Herman Daly
This is an admirable article, brief and well-aimed at the problem of bringing the symbolic world of finance into balance with the biophysical world of ecology. I would like to make two observations and raise one question.
(1) Material throughput and the public interest
Given the linkage between throughput and investment, the limits we place on aggregate throughput will largely determine how we invest our surplus. Reduced depletion, for instance, will lead to more investment in recycling and product durability. A reduced physical scale of the macro-economy will also constrain the scale of physical damage resulting from bad decisions and demand that we pay more attention to resource efficiency and social direction. Brazil is now having riots because students and workers want investment in education and public transport, not soccer stadiums for the World Cup and the Olympics. The government of course says growth will provide both, no choice is needed. Demonstrators are tired of this lie. If the investment budget had been limited by savings, then the reality of either/or could not be wishfully displaced by the political fantasy of both/and.
(2) Credit Creation
Transformation of savings into investment is certainly important, but the credit creation process is where the problem lies and, thus, warrants more specific consideration. The classical balance of saving and investment poses significant constraints on investment and growth. Every dollar loaned should be a dollar previously saved, as a 100% reserve banking system requires. In addition to restraining growth, it would also channel it into the most productive investments. The 100% reserve idea, or “Chicago Plan,” has an excellent intellectual pedigree (Frederick Soddy, Frank Knight, Irving Fisher, and others in the present, including IMF economists Benes and Kumhof, and former Congressman Dennis Kucinich). In any case, money is the very basis of finance, and whether we choose private interest-bearing money or public non-interest-bearing money at least deserves discussion.
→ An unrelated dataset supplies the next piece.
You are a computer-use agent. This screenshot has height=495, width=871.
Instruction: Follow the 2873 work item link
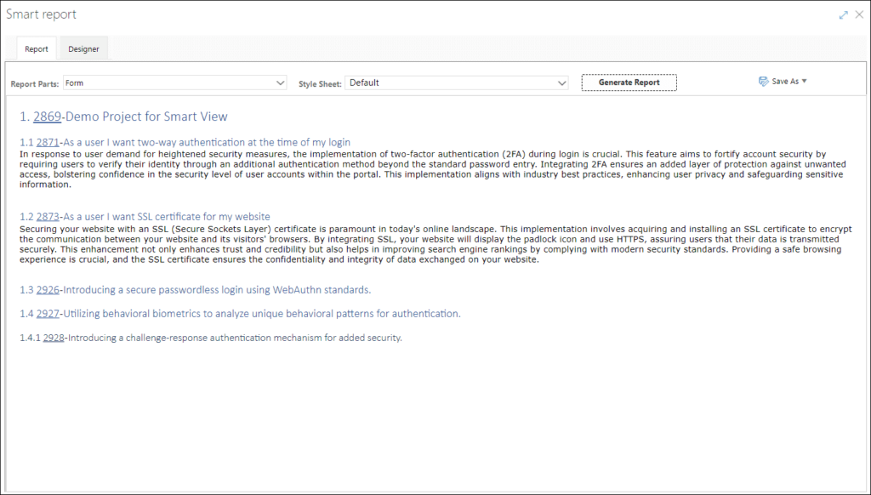48,217
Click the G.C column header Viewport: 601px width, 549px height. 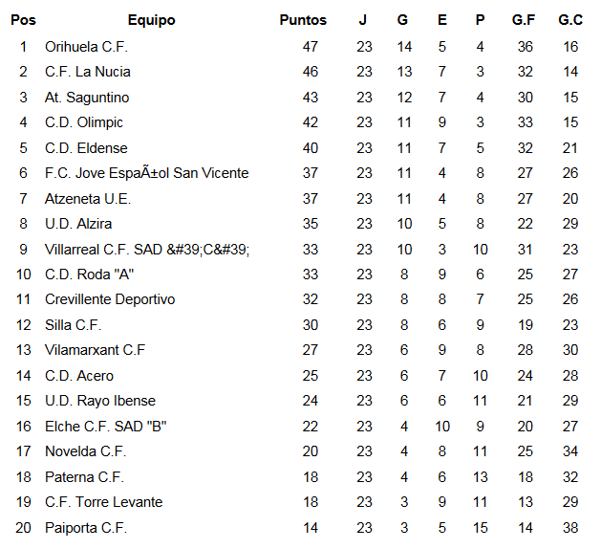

(3) Interest Rates and Economic Growth
A high interest rate restricts the volume of investment but allocates capital to the most productive projects. A low or indeed zero interest rate, maintained by quantitative easing, increases volume but allows investment in practically anything, thus increasing the probability that growth will be uneconomic. Shall we push growth to maintain full employment, even after growth has become uneconomic? Or shall we back off from growth and seek full employment and distributive equity by job sharing and reallocation toward leisure and public goods?